C.A.J., n. a (OMISSIS) il (OMISSIS), rappresentato e assistito dall’avv. FARANDA Furio, d’ufficio;

avverso la sentenza della Corte d’appello di Palermo, Sezione Quarta Penale, n. 1429/2013, in data 02.10.2014;

visti gli atti, il provvedimento impugnato ed il ricorso;

preso atto della ritualità delle notifiche e degli avvisi;

sentita la relazione della causa fatta dal Consigliere Dott. PELLEGRINO Andrea;

udita la requisitoria del Sostituto Procuratore Generale Dott. ANIELLO Roberto che ha concluso chiedendo l’annullamento senza rinvio limitatamente al capo G perchè il fatto non è più previsto dalla legge come reato, il rigetto nel resto del ricorso e la rideterminazione della pena detentiva in complessivi anni due, mesi sei e giorni dieci di reclusione.

Svolgimento del processo

Con sentenza in data 09.11.2012, il giudice dell’udienza preliminare presso il Tribunale di Trapani, all’esito di giudizio abbreviato, dichiarava C.A.J. colpevole dei reati di estorsione continuata in danno di Ca.De. (capo A), P.F. (capo C) e Cu.Gi. (capo E) perchè, nella qualità di titolare della società Dulcelado s.a.s., avente in gestione un bar in (OMISSIS), agendo nella sua qualità di datore di lavoro e con abuso di tale qualità, mediante minaccia di licenziamento, costringeva i detti dipendenti, prima, ad accettare le condizioni lavorative loro imposte e a firmare una lettera di dimissioni in bianco, poi, a svolgere di fatto attività lavorativa quotidiana e a tempo pieno, pur risultando gli stessi assunti con un contratto a tempo parziale, e a non fruire di ferie, contributi e TFR, costringendoli altresì ad accettare un compenso inferiore a quello che avrebbe dovuto essere loro erogato, fatti accaduti fino a giugno 2009. Al C. si addebitavano anche i reati di violenza privata ai danni dei predetti dipendenti (capi B, D ed F) perchè, mediante l’ulteriore minaccia di licenziamento, li costringeva a dichiarare falsamente dinanzi agli ufficiali dell’Ispettorato del lavoro di Trapani, di svolgere attività lavorativa a tempo parziale, il 28.08.2008. Infine, si affermava la responsabilità dell’imputato per l’omesso versamento delle ritenute previdenziali e assistenziali operate sulle retribuzioni corrisposte ai lavoratori nei mesi di gennaio, febbraio, marzo, aprile, maggio e giugno 2009 (capo G).

Unificati i reati sotto il vincolo della continuazione ed applicate le circostanze attenuanti generiche e la diminuente per il rito, il giudice per l’udienza preliminare condannava il C. alla pena di anni due, mesi otto di reclusione ed Euro 320,00 di multa nonchè al risarcimento dei danni in favore della costituita parte civile Ca.De. da liquidarsi dinanzi al competente giudice civile nonchè al pagamento di una provvisionale nella misura di Euro 2.000,00.

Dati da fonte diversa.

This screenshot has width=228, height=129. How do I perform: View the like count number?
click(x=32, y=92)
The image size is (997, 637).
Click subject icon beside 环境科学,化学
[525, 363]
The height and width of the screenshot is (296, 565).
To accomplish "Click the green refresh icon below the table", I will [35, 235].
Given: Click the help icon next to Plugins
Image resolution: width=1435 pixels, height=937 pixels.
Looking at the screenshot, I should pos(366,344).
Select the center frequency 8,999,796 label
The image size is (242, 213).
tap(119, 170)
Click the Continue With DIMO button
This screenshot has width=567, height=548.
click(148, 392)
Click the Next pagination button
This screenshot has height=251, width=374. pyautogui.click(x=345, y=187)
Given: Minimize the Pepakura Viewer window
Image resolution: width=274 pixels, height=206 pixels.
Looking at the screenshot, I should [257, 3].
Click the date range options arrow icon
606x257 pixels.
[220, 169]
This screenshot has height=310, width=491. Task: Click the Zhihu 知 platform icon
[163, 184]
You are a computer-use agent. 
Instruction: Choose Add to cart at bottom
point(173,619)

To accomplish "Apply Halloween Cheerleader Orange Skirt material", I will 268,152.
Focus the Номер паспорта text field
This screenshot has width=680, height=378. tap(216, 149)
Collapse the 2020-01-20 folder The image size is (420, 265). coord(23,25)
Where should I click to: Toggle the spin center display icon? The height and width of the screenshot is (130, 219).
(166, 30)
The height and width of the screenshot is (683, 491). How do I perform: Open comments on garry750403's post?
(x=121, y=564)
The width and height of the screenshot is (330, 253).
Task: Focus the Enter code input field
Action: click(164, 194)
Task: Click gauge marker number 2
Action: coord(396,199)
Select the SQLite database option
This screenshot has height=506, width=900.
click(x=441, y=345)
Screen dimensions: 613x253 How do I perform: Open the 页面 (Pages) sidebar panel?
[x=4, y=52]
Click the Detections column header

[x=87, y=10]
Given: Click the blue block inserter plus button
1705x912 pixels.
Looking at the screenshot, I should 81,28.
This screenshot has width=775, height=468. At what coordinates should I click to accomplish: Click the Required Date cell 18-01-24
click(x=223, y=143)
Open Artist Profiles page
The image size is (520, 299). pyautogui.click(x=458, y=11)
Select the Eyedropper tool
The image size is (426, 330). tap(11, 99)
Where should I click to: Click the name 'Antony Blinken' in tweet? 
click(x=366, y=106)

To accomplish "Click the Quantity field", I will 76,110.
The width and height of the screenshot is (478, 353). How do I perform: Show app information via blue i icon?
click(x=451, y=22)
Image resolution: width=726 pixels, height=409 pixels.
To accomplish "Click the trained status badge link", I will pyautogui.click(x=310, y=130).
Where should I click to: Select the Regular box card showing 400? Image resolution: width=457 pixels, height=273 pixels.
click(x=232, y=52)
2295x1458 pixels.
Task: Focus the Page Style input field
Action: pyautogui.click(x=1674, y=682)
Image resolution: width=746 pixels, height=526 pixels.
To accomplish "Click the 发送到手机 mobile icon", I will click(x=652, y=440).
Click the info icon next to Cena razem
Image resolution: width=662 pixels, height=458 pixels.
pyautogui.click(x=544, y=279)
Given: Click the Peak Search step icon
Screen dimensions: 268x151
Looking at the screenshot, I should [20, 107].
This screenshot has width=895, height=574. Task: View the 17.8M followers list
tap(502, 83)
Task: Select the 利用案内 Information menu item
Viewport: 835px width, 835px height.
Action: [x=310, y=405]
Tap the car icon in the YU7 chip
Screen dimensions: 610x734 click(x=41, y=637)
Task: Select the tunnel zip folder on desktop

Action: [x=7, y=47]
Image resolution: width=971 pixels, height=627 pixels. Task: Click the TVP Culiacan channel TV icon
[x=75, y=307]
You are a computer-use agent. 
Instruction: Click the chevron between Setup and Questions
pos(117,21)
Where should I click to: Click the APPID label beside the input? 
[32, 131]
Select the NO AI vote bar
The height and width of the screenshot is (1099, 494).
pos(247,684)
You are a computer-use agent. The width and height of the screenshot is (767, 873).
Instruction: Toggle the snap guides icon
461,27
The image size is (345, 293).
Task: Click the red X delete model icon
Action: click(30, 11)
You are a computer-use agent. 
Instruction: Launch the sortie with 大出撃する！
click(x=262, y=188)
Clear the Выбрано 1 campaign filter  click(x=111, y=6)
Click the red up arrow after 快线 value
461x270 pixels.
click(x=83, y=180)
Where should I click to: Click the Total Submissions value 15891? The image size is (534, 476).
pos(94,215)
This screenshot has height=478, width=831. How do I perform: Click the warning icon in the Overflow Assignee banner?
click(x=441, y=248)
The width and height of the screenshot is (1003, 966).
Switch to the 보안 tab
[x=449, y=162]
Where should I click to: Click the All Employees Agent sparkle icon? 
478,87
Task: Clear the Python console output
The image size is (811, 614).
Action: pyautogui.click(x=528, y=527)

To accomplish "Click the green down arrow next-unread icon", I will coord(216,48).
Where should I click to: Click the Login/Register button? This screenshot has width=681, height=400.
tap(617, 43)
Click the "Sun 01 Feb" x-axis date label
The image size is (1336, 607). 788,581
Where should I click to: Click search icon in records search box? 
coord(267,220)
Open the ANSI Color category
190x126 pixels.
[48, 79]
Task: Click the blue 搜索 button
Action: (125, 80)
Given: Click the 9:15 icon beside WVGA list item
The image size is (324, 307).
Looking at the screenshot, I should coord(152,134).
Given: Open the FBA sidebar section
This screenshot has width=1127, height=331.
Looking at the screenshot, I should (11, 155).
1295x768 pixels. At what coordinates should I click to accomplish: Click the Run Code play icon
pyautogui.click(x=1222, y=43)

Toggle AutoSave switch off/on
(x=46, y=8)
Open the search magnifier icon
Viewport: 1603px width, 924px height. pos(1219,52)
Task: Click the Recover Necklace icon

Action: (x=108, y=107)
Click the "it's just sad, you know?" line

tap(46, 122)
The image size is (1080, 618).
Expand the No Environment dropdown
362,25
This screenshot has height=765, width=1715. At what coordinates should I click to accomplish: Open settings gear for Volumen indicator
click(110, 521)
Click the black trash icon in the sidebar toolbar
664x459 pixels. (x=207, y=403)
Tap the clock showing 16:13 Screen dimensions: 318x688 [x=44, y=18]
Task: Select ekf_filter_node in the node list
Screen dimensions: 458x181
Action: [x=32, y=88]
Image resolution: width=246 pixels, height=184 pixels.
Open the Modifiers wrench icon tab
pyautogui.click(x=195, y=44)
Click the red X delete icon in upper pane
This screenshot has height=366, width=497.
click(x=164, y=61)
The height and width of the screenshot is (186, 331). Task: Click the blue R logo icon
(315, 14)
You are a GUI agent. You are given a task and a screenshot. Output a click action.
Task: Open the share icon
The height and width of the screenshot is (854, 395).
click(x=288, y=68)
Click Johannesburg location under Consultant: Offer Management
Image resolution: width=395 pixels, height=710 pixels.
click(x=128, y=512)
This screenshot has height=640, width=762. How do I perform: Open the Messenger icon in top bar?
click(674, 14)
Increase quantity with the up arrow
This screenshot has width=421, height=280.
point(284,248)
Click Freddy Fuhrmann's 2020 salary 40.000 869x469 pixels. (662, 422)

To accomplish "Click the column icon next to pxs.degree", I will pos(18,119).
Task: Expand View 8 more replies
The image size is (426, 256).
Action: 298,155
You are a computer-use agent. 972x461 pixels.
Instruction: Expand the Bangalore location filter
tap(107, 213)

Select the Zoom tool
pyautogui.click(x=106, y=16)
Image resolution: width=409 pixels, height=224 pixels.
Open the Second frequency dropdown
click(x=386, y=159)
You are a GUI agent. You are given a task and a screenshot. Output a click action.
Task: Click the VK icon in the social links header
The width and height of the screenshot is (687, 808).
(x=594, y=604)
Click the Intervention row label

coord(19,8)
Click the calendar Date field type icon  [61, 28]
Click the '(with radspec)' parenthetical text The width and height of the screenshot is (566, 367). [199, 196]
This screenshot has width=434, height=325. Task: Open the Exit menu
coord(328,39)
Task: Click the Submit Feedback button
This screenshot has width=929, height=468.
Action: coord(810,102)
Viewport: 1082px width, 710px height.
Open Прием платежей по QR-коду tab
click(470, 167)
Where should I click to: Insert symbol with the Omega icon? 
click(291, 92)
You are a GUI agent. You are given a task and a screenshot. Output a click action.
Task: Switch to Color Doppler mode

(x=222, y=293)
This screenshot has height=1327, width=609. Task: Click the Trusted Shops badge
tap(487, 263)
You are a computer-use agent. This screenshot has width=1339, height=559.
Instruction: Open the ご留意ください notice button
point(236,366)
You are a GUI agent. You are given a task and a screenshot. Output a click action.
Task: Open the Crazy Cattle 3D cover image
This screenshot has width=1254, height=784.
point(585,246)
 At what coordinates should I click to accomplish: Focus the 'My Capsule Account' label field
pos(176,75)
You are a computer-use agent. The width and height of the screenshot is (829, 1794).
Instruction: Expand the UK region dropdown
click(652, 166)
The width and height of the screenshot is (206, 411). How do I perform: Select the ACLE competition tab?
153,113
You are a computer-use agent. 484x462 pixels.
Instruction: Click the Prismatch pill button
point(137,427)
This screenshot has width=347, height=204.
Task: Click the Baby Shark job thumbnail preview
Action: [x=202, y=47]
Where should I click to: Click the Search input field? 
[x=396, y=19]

Avverso detta pronuncia, nell’interesse di C.A. J., veniva proposta impugnazione; con sentenza in data 02.10.2014, la Corte d’appello di Palermo, in parziale riforma della pronuncia di primo grado, assolveva il sunnominato dal reato di cui al capo F per insussistenza del fatto, riducendo la pena inflitta nella misura di anni due, mesi sette, giorni dieci di reclusione ed Euro 260,00 di multa, con conferma nel resto della sentenza di primo grado.

Nei confronti della sentenza di secondo grado, il C. propone ricorso per cassazione per i seguenti motivi:

– violazione di legge in relazione all’art. 40 cpv. c.p. e alla L. n. 67 del 2014, art. 2, comma 2, lett. c) (primo motivo);

– vizio di motivazione in relazione ai verbali di sommarie informazioni rese dalle persone offese; omessa motivazione in ordine alla differenziazione tra approfittamento dello stato di bisogno ed estorsione (secondo motivo).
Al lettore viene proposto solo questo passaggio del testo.